Nie bez powodów Kotlina Jeleniogórska nazywana jest Doliną Pałaców i Ogrodów. Chyba w żadnym innym miejscu w Polsce nie znajdziemy na tak małym obszarze tylu rezydencji, zamków i dworów. Większość z nich po 1945 roku uległa znacznej dewastacji i dziś powoli odzyskuje dawny blask. Jednym z przykładów wspaniałej odbudowy jest zespół pałacowy w Łomnicy, który w latach 90. kupili potomkowie przedwojennych właścicieli i swoją ciężką pracą tchnęli w niego nowe życie.
Barokowy pałac w Łomnicy powstał około II połowy XVII wieku, kiedy to właścicielami majątku była rodzina Tomagninich. Pierwsza przebudowa nastąpiła niecałe sto lat później, w latach 20. XIX wieku, już pod władaniem barona Moritza von Roth. Zmieniono wówczas nieznacznie elewację oraz układ wnętrz. Najbardziej rewolucyjne zmiany w rezydencji miały miejsce w latach 1838-1844. Pałacem władała wówczas rodzina von Küster, a autorem przebudowy był Albert Tollberg. Dokonano licznych zmian w zakresie układu pomieszczeń, powstała reprezentacyjna klatka, dobudowano nową kondygnację i powiększono otwory okienne.

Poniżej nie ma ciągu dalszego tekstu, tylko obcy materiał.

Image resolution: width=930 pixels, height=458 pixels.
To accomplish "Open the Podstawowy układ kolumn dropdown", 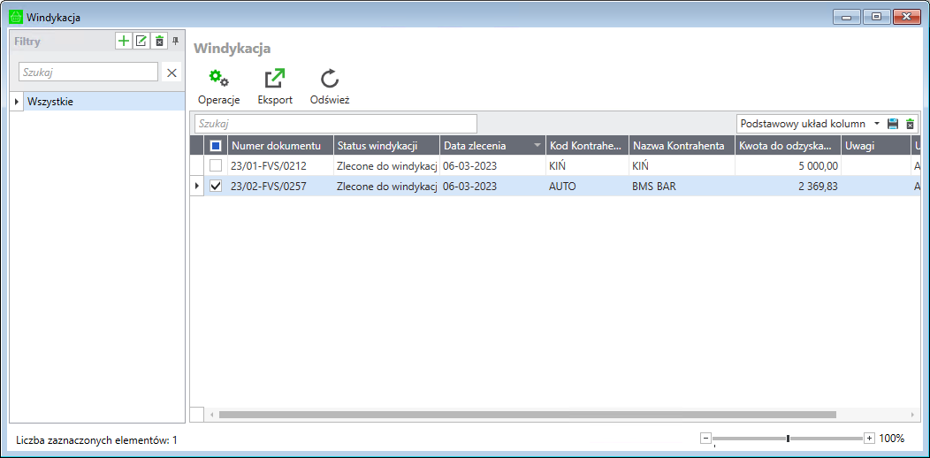I will coord(876,124).
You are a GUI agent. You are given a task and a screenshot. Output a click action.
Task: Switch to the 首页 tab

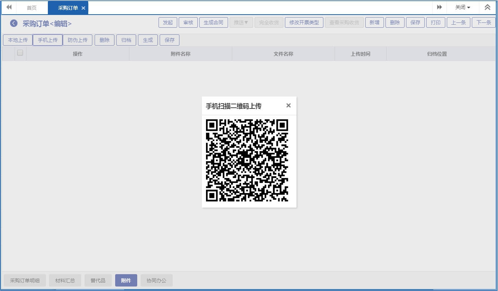32,8
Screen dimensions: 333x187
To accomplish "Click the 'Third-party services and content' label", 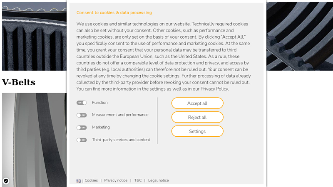I will pyautogui.click(x=121, y=140).
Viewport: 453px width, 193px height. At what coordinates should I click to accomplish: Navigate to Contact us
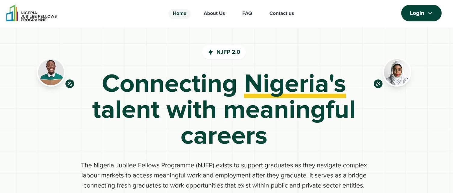pos(282,13)
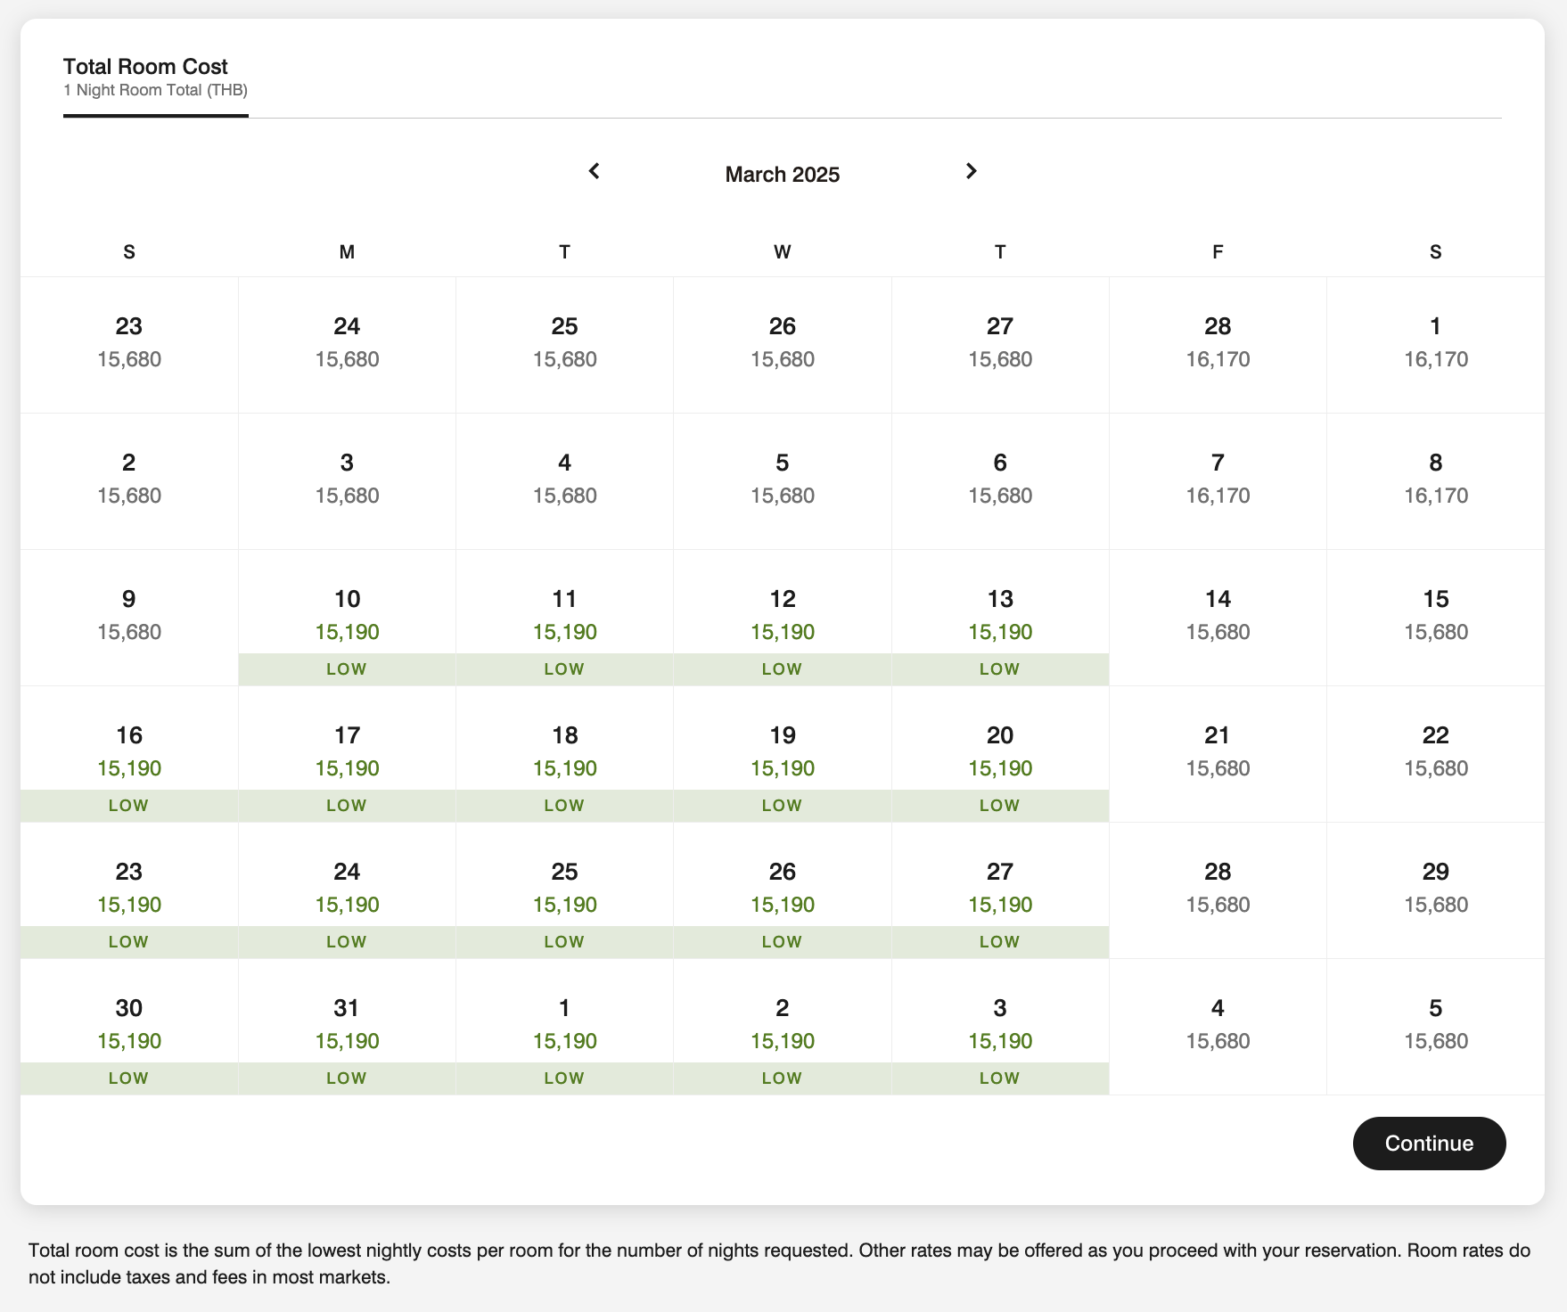Go to the previous month arrow
The image size is (1567, 1312).
[x=595, y=171]
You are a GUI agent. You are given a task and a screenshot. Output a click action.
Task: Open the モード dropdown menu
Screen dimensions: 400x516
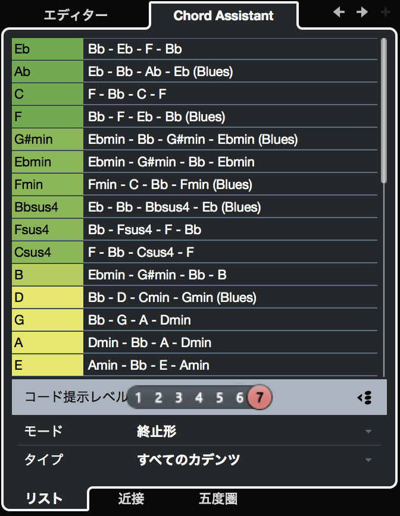368,432
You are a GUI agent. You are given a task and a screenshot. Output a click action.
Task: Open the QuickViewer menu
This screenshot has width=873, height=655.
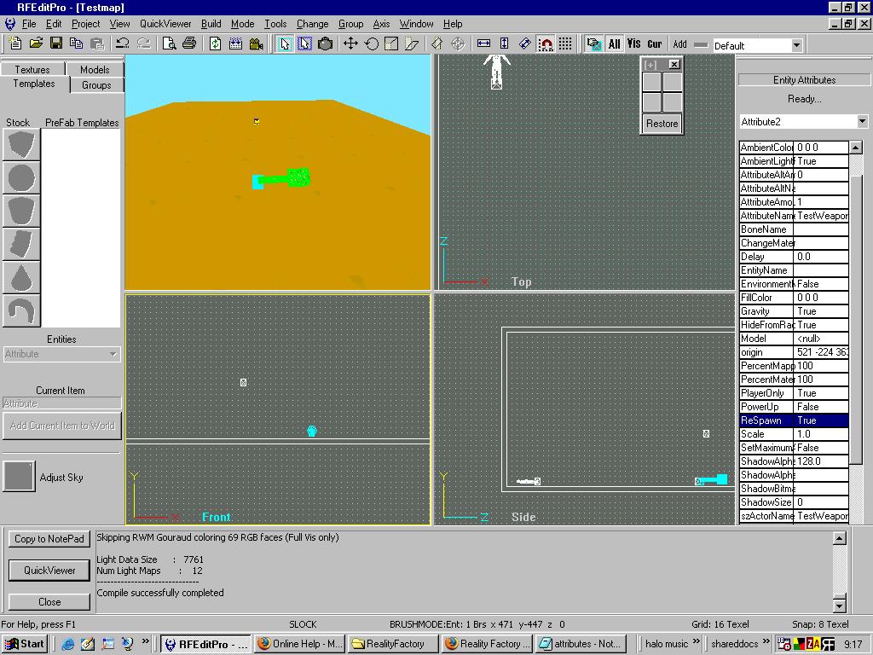(x=165, y=24)
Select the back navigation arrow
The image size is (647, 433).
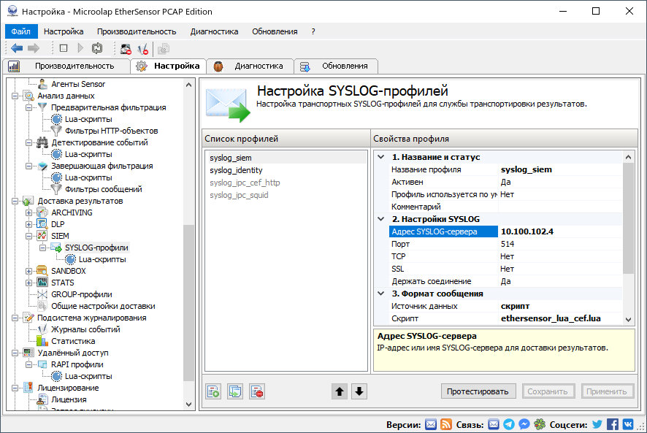(17, 48)
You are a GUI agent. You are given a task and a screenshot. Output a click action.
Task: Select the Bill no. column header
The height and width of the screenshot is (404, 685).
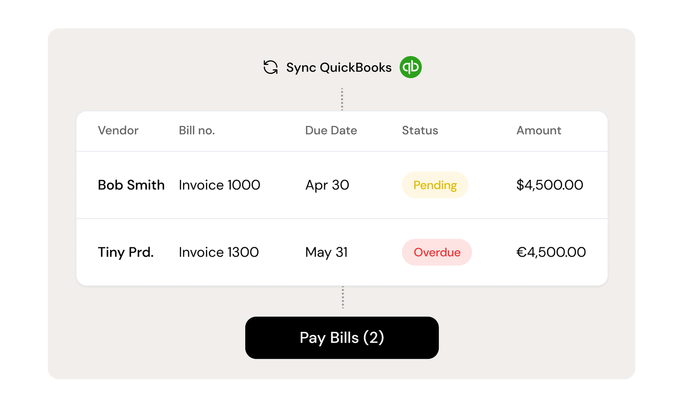point(197,130)
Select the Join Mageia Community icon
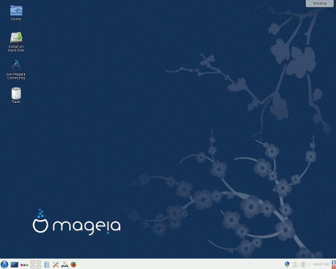 [x=16, y=69]
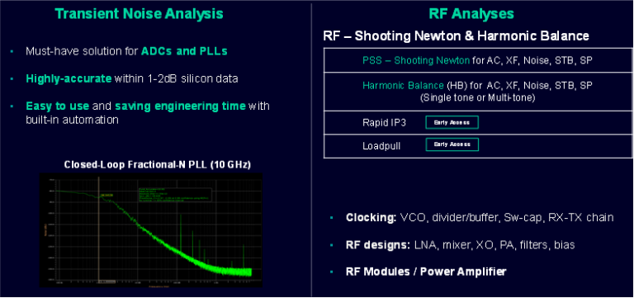Click the ADCs and PLLs highlighted text
The width and height of the screenshot is (634, 298).
(184, 52)
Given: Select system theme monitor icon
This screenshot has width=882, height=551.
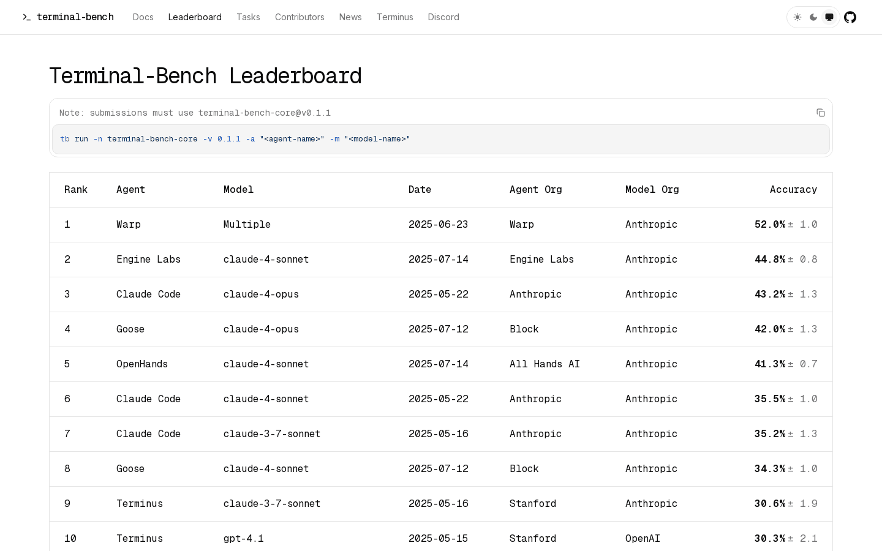Looking at the screenshot, I should (x=829, y=17).
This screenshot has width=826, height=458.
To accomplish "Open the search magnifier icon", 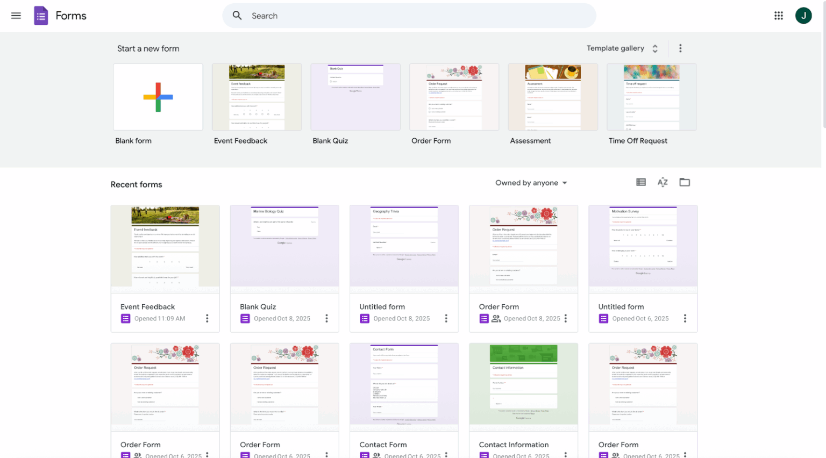I will pyautogui.click(x=237, y=16).
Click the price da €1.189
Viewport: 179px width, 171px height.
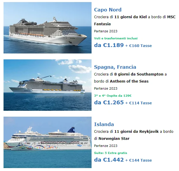(109, 45)
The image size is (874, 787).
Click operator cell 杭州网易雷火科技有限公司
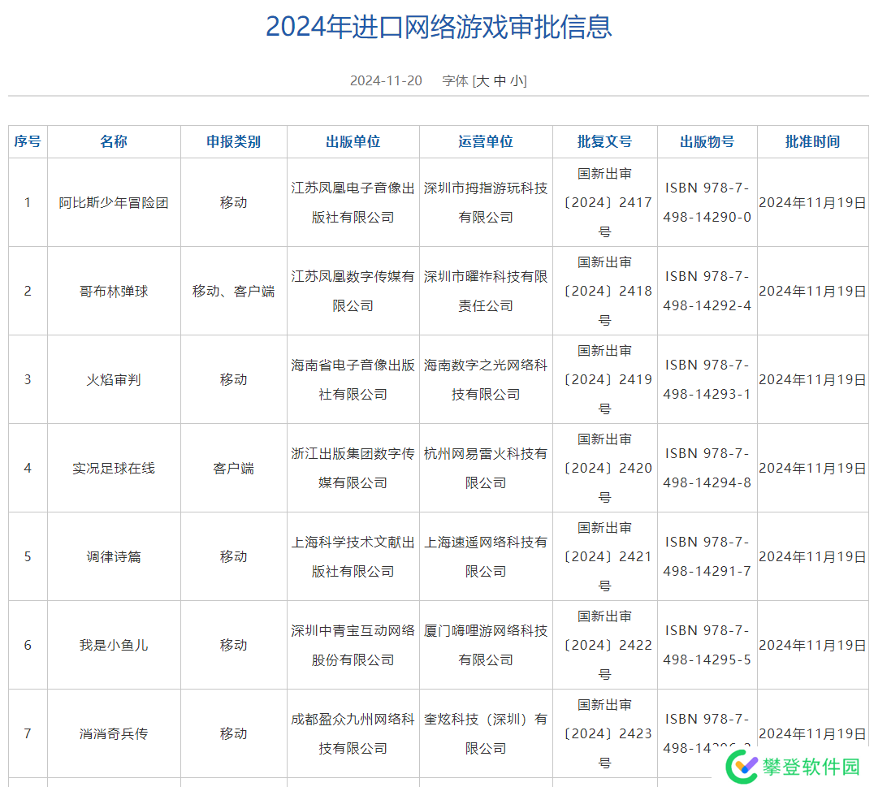[486, 468]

W 1945 roku niemieccy właściciele Łomnicy zmuszeni byli do ucieczki i majątek został rozszabrowany przez czerwonoarmistów, a następnie przeszedł w ręce państwa polskiego. Do 1977 roku w pałacu mieściła się szkoła; później został opuszczony i powoli zamieniał się w ruinę. W 1991 roku wystawiono go na sprzedaż i kupili go... Elisabeth i Urlich Küster - potomkowie przedwojennych właścicieli. Własnymi siłami podnieśli pałac z ruiny - odbudowa trwała aż 14 lat, obiekt nie miał dachu ani okien - i obecnie pełni on funkcje muzealne, prezentując wystawę "Trzy wieki życia w Pałacu Łomnica".
Główny pałac nie jest jedynym obiektem w łomnickim majątku. Zaledwie sto metrów od niego znajduje się drugi zwany Domem Wdów. Został wzniesiony w 1804 roku przez Christiana Gottfrieda Mentzla w stylu klasycystycznym; przebudowano go w XX wieku. Pałacyk posiada trzy kondygnacje, a w jego wnętrzu zachował się oryginalny układ pomieszczeń. W wielkiej sali parteru znajduje się polichromia ścienna z początku XIX wieku. W okresie PRL w budynku rezydowała dyrekcja PGR. Dom Wdów wraz z parkiem został kupiony przez Küsterów w 1995 roku. Obecnie na parterze działa restauracja, a na piętrach znajdują się pokoje hotelowe.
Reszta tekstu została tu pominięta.